Oct. 23 – 29
Joel 2: 23 – 32
Joel was probably reared in Judah, but moved to Jerusalem, where he may have been a Temple priest, probably in the second half of the fourth century BCE. Judea, the Jewish state formed by those who returned from Exile, had in recent years experienced both a draught and a devastation by locusts, which God tells them he has sent to punish them. But now he is sending abundant rain and withdrawing the locusts. The people will prosper, and God will “pour out” his spirit upon them. (Being myself an old man, I like the line about old men having dreams). Then God changes the subject and tells his people about the coming apocalypse. It will begin with “apocalyptic woes,” and to be saved they must flee to Zion. Among these folk will be a group whom God will single out with a calling to do his work. In the group is called a “remnant,” a term which appears several times in Scripture indicating a small group that remains faithful and devoted despite the evils that first befall them.
ALTERNATIVE FIRST READING
Sirach (Ecclesiasticus) 35: 12 – 17
“Ecclesiasticus [not to be confused with Ecclesiastes] or the Wisdom of Jesus Son of Sirach” appears in our Apocrypha. It is a long poem speaking about how to lead a good life honestly, written around 200 BCE by a scholar-teacher of Jerusalem. Our reading is taken from a section on tithes and gifts to the Temple: give from the heart as well as the purse; don’t use the sacrifices for your own benefit. God is an impartial judge. He will not be partial to anyone only because he because he or she is poor, but he will listen to anyone who has been wronged, especially the orphan and widow.

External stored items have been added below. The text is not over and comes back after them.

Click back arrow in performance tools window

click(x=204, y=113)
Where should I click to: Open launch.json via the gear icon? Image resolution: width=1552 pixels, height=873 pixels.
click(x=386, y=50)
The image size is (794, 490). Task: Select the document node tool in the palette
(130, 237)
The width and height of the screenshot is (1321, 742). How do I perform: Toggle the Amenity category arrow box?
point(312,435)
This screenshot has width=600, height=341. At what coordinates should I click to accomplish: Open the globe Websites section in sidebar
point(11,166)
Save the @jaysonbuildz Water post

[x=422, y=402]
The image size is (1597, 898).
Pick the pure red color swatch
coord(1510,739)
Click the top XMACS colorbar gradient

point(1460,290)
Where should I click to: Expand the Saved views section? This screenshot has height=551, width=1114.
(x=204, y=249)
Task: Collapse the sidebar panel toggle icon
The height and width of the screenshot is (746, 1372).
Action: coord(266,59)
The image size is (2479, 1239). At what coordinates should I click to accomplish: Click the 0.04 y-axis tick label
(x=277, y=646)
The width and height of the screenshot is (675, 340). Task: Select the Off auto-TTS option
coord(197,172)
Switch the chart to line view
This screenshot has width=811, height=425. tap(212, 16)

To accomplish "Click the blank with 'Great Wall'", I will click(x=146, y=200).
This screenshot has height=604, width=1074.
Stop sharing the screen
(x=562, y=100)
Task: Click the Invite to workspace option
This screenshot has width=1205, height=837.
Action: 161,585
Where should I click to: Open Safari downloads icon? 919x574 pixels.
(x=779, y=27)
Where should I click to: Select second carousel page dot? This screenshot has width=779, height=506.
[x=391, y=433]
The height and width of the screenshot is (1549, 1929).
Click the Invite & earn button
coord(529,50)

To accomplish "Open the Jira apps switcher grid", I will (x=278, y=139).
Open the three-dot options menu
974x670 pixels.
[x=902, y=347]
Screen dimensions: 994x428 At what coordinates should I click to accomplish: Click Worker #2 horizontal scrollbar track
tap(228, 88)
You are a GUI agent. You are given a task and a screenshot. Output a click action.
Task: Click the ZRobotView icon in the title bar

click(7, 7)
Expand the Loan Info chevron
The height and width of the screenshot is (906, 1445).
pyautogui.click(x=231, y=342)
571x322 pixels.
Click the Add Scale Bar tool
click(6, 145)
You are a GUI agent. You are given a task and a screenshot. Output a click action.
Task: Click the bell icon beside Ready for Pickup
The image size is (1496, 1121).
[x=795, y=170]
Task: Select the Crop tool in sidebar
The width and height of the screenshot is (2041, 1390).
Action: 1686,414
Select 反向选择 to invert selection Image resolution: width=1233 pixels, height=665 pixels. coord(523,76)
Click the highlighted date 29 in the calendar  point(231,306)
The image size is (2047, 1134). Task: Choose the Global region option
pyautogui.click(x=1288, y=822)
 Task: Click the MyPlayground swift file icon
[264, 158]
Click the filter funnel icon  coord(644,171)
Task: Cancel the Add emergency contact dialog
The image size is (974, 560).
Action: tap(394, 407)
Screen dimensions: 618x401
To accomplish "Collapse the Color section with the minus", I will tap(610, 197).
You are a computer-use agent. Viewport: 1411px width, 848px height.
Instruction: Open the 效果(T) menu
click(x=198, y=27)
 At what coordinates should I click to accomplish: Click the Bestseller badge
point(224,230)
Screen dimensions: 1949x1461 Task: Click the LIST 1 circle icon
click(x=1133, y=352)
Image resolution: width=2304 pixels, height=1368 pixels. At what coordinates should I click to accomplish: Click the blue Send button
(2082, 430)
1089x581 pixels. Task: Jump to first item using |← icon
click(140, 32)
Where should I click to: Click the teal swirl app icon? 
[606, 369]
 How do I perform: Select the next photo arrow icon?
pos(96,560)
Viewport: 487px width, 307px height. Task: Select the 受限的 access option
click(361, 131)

2 Timothy 4: 6 – 8, 16 – 18
Paul pauses in his instructions to his youthful successor to speak about his certainty that he will not live long, but is convinced that at his death he will be rewarded by God. He goes on to speak of his first arrest and how his friends deserted him. It happened on his visit to Jerusalem. A rumor spread that he had brought gentiles into the inner court of the Temple, and the Jewish mob went after him, yelling for his death. He was rescued by the roman soldiers, who were preparing to whip him for causing a disturbance. He saved himself by evoking his Roman citizenship, which gave him a right to be tried at Rome. Because of a rumor that the mob was planning an ambush to kill Paul, the romans got him out of danger by sending him to Caesarea. He successfully defended himself in tow more trials, but because he had evoked his roman citizenship, they sent him to the great city. At Rome, the Christian community greeted him as a hero. He was held under house arrest only and allowed to preach, and in these circumstances took over the leadership of the church at Rome. There ends the account in Acts. What happened thereafter is a mystery. Tradition holds that he knew Peter at Rome and that both died in the persecutions of Nero.